── DATA TO USE ──
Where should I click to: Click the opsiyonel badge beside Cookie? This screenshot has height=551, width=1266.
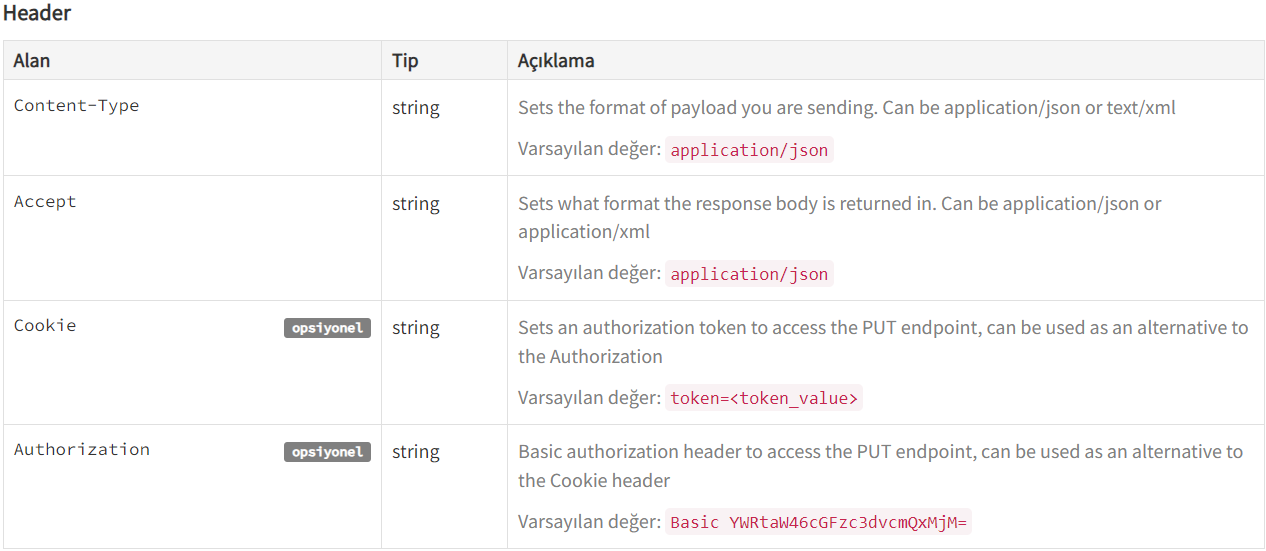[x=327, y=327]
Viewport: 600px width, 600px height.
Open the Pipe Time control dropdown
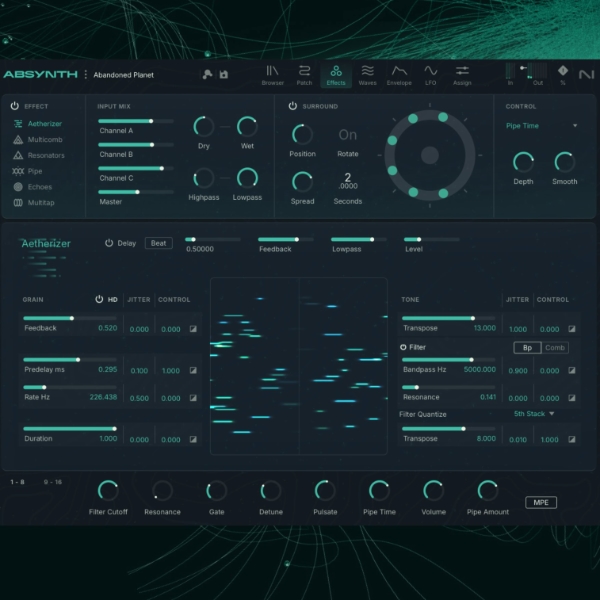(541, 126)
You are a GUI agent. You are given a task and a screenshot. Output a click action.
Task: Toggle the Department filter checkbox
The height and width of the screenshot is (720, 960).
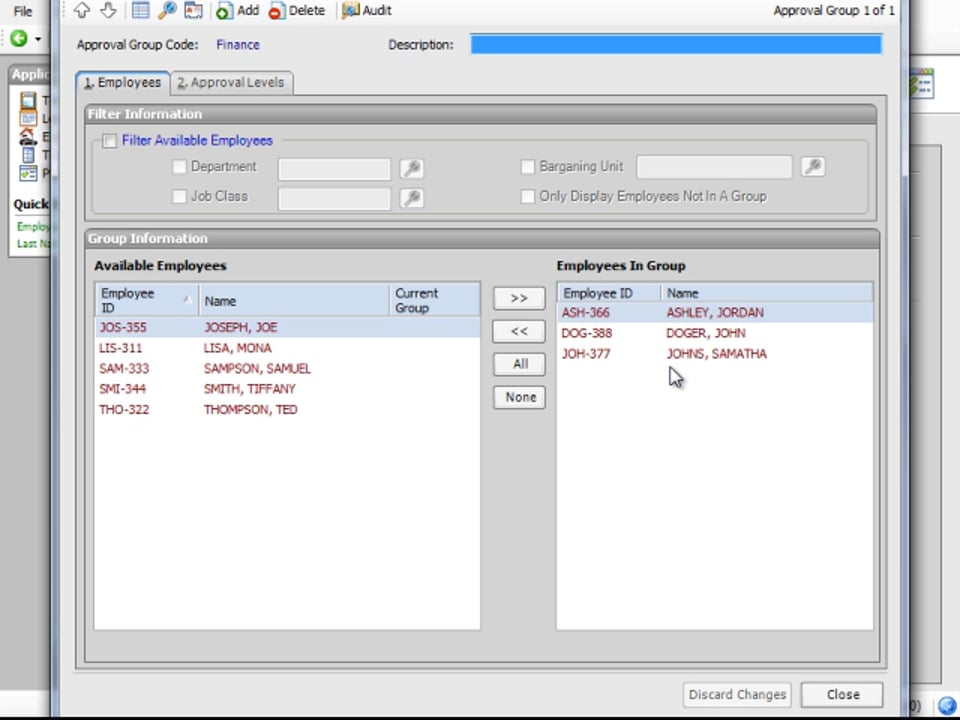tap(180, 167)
───
── DATA TO USE ──
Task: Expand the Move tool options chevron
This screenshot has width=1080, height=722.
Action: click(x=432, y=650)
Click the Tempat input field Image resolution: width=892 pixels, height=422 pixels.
───
From the records above, print only the lines between the one holding "This screenshot has width=1080, height=722." and the one holding "Click the Tempat", inclusive, exactly as they stand.

SOLVED PROBLEM.
This screenshot has width=1080, height=722.
Action: click(x=432, y=650)
Click the Tempat input field Image resolution: width=892 pixels, height=422 pixels.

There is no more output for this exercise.